[[ The input, beginning ]]

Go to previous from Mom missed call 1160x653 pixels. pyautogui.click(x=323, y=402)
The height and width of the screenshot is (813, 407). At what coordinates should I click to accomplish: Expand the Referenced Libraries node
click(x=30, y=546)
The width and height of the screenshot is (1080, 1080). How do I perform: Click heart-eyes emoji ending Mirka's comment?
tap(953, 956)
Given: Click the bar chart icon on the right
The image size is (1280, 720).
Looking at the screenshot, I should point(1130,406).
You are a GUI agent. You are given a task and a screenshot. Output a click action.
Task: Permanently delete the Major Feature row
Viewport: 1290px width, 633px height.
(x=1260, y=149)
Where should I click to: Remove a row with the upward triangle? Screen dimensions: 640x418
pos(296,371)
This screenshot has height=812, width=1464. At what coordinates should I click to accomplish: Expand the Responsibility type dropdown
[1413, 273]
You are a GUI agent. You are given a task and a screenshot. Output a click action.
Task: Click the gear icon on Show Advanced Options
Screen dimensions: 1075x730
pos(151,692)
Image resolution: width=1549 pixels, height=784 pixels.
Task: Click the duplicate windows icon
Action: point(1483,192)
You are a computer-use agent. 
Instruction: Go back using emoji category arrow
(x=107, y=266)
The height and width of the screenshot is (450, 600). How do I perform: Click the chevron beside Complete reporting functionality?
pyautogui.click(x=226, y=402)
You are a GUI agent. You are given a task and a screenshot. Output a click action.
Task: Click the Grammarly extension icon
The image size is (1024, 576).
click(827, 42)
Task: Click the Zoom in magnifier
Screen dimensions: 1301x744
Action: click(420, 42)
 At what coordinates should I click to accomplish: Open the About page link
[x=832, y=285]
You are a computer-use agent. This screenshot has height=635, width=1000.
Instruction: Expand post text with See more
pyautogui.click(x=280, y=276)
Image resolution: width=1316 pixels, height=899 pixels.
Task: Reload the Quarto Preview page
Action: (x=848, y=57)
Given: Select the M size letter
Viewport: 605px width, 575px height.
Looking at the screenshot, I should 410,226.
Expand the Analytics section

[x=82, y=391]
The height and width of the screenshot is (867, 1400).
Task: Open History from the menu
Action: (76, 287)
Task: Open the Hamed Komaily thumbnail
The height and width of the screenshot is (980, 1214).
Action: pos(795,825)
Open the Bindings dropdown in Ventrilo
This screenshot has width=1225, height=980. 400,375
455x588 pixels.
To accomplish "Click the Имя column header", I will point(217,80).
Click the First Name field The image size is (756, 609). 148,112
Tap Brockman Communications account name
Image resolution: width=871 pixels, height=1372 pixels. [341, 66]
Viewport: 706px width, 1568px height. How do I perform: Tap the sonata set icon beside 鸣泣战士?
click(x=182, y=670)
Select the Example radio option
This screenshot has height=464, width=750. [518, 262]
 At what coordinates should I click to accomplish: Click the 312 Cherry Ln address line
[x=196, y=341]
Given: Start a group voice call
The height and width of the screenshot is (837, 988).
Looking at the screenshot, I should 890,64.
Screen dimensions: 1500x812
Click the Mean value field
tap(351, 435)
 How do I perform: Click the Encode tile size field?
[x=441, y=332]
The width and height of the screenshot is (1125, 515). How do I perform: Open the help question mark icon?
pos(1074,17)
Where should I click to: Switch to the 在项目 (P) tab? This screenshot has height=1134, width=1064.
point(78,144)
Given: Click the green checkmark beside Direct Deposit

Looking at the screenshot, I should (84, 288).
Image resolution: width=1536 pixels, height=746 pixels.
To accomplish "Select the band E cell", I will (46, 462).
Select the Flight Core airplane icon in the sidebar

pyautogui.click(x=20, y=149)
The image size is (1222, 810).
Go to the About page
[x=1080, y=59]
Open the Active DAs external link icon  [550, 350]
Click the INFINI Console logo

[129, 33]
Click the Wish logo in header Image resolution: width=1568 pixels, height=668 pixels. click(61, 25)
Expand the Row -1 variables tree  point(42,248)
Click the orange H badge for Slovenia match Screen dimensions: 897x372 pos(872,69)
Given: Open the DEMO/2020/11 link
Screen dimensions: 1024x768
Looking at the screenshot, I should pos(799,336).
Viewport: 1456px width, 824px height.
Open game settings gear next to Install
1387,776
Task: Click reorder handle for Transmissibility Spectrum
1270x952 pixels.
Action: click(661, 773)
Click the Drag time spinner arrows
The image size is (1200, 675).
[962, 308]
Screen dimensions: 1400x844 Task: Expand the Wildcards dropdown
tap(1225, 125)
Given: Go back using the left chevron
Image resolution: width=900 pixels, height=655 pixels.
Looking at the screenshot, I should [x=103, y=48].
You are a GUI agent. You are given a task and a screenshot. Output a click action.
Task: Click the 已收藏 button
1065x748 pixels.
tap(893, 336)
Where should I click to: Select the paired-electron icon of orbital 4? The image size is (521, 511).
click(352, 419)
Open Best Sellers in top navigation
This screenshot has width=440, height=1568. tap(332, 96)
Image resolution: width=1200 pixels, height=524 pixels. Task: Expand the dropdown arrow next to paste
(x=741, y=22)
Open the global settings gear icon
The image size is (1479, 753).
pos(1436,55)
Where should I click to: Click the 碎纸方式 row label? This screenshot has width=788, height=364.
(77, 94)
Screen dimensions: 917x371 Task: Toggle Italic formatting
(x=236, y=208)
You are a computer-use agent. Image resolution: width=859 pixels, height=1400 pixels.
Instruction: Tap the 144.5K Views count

[[ The input, end ]]

Each line in the entries above, starting at the line with "Where should I click to: Click" and ending at the line with "You are a computer-use agent. Image", is to be printed exactly, and only those lines.

• [Result for this task]
Where should I click to: Click the 碎纸方式 row label? This screenshot has width=788, height=364.
(77, 94)
Screen dimensions: 917x371 Task: Toggle Italic formatting
(x=236, y=208)
You are a computer-use agent. Image resolution: width=859 pixels, height=1400 pixels.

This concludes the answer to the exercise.